A new working group is trying to create an open and standardized mechanism for delivering security alerts across the different cloud computing platforms.
The Cloud Security Notification Framework (CSNF), which includes Microsoft, Google and IBM, hopes to build a common format to provide companies the same kind of alerts they have in the data center to track security notifications in the cloud.
CSNF is spearheaded by the ONUG open enterprise cloud community. Nick Lippis, co-founder of ONUG says that what they’ve created at CSNF is “part standard and part open source.”
In addition to roping in big cloud vendors, CSNF has also managed to attract several major cloud computing consumers including FedEx, Pfizer and Goldman Sachs.
In a conversation with TechCrunch, Lippis says that in time he hopes to attract other companies and cloud vendors including Amazon Web Services (AWS) to the project.
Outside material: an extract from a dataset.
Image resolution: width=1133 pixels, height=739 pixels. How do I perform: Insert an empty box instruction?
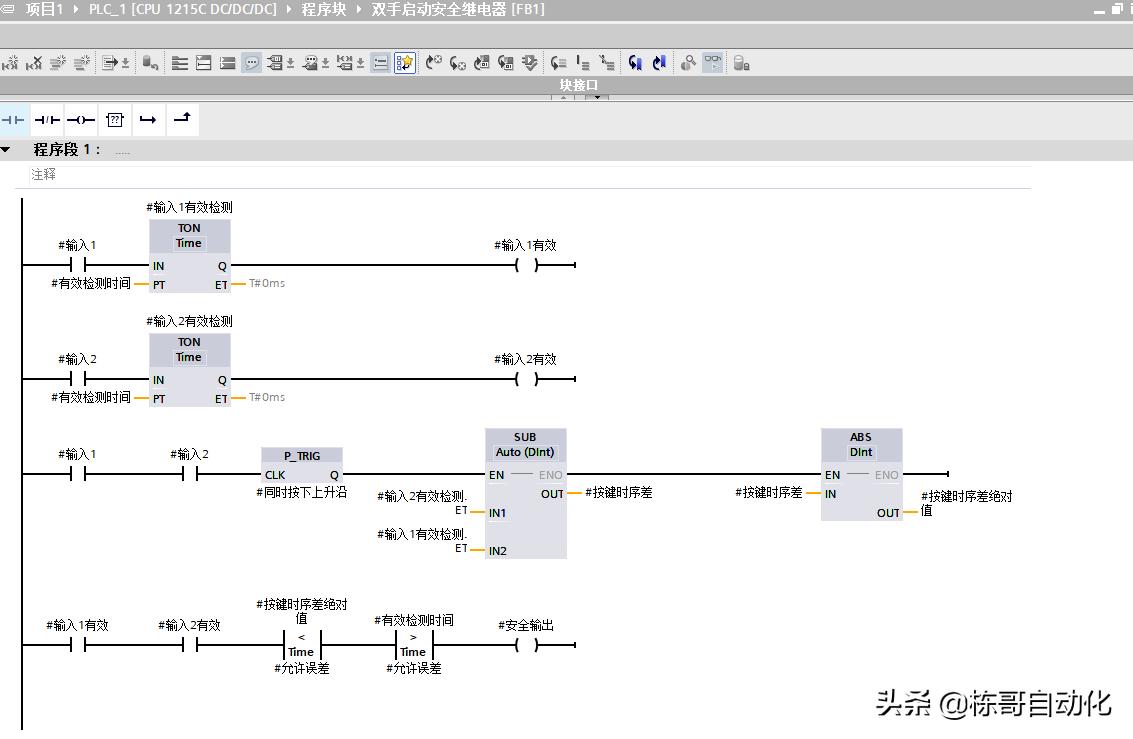click(x=115, y=120)
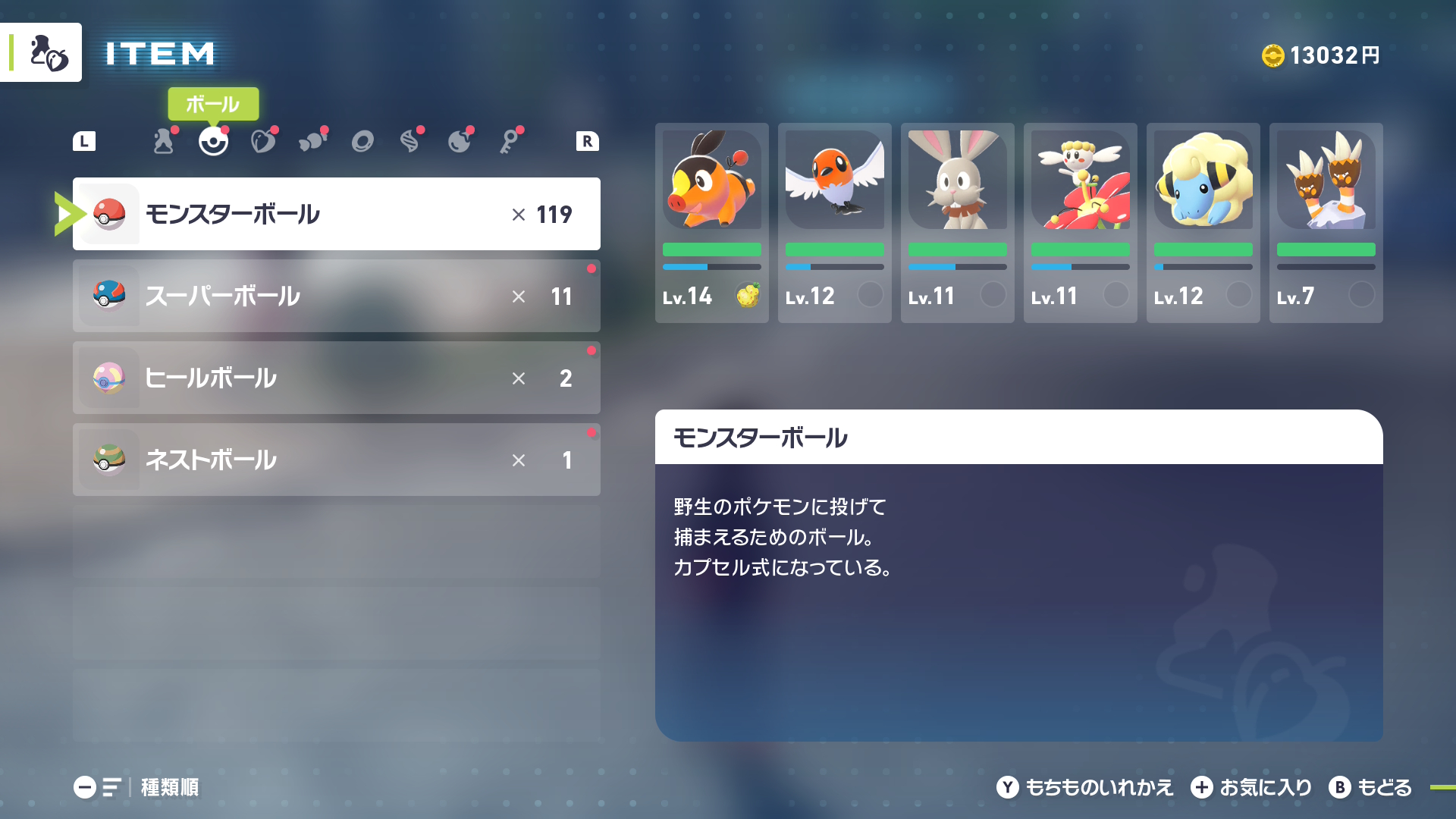Select the medicine pocket tab icon
1456x819 pixels.
click(x=163, y=142)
The CSNF is composed of a steering committee that is chaired by the Chief Information Security Officers (CISOs) from the member platforms and companies, who help guide the project. Their guidance is translated into actual work by the working group.
Don Duet, CEO and co-founder of Concourse Labs, who helped setup CSNF, says that the first priority for the project was to establish a common vocabulary for everyone to work within the group.
With that work completed, Duet shares that the next step for CSNF is to get the various member companies to roll out the solution and test it over the next few months.
CSNF hopes that eventually the framework will establish itself as a worthwhile endeavor and will attract other companies and vendors to make it the standard way for sharing security alerts.
If all goes as per plan, CSNF hopes to extend the scope of the initiative to build in other security information into this framework as well.